Compendium Books was an independent bookstore in London specialising in experimental literary and theoretical publications. According to John Williams in The Guardian, 'From its opening in 1968 until its closure in 2001 was Britain's pre-eminent radical bookstore. Whether you wanted books on anarchism, drugs, poststructuralism, feminism or Buddhism, Compendium was the place to go.'[1]

History

It was founded by Diana Gravill and Nicholas Rochford and was located at 234 Camden High Street, London, and opened in August 1968.[2]

Following the closures of Better Books and Indica, Compendium was for many years the main place for "the London literary avant-garde".[3]It was a key venue for the British Poetry Revival[4] and for availability of the texts of post-1968 political and cultural theory.[5] There was a massive music section, with many imported US titles on blues, soul, jazz and rock and roll. Compendium also had sections for left-wing politics, philosophy, the occult and science fiction.

The knowledgeable staff at Compendium included Nick Kimberley, now the opera critic for the London Evening Standard, and the critic and writer Elizabeth Young, whose Guardian obituary described the shop in the late 1970s: 'In the 1970s, she worked in London's finest alternative bookstore, the late-lamented Compendium Books, in Camden Town. More than simply a bookshop, Compendium was also a cultural centre for the punk-rock scene.... The Clash, in particular, were regular visitors, writing The Prisoner about the shop's patriarch Nick Rochford.[6]

In the 1980s, the fiction and poetry department was run by Mike Hart, whose Guardian obituary recalls, 'To walk into Compendium, survey the novels on display and ask Mike's advice was to enter a new world of fiction. The shop became the haunt of an unlikely mixture of more or less literary luminaries, from Nick Cave to Ben Okri, Ivor Cutler to Kathy Acker. Thanks to Mike, and others, Camden Town in the 1980s became a kind of counter-cultural nexus: a place where you could drift from record shop to caff to Compendium and thence to the pub. There you would find Mike at the heart of a group of autodidacts, musicians, writers, lowlifes and drunks whose house band was the Pogues and whose cultural heroes were Jim Thompson, Hank Williams, Tom Raworth and Little Willie John....As the 1980s moved into the 1990s, Camden became a magnet for the world's teenagers and Compendium underwent a facelift. Mike formalised its literary scene by initiating regular readings in the bookshop, something of an innovation at the time. Visiting Americans, from old beat heroes like Lawrence Ferlinghetti to new literary lions like Walter Mosley, read there; so too did the London writers Iain Sinclair, Martin Millar and Derek Raymond. '[1]

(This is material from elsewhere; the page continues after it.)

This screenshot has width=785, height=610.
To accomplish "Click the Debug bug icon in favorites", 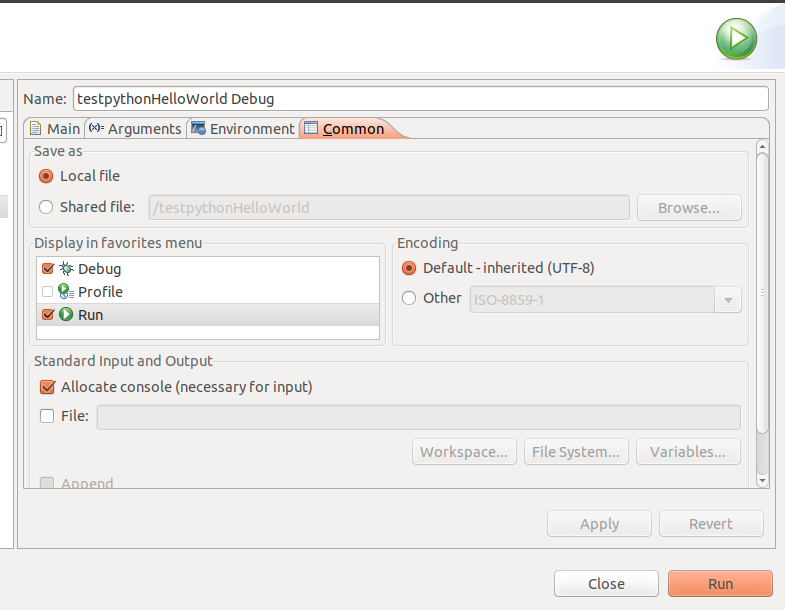I will click(x=66, y=268).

By the end of the 1990s, Camden Town was thoroughly commercialised, 'its last remaining outposts of bohemianism swamped by endless leather jacket stores.'[1] Compendium Books closed in October 2000.[5] It is now a Dr Martens shop.

References

  1. 1 2 3 John Williams, Obituary of Mike Hart, The Guardian, 9 December 2002
  2. Miles, Barry (2010). London Calling: A Countercultural History of London Since 1945. Atlantic Books. ISBN 978-1-84354-613-9.
  3. Fountain, Nigel (1988). Underground: The London Alternative Press 1966-74. Routledge. p. 190. ISBN 0-415-00728-3.
  4. Baker, Brian (2007). Iain Sinclair (Contemporary British Novelists). Manchester University Press. p. 2. ISBN 0-7190-6905-X.
  5. 1 2 Derbyshire, Philip (2001). "Obituaries/Profiles: Compendium Bookshop, 1968-2000". Radical Philosophy. Retrieved 2010-06-27.
  6. John Williams, Obituary of Elizabeth Young, The Guardian, 23 March 2001.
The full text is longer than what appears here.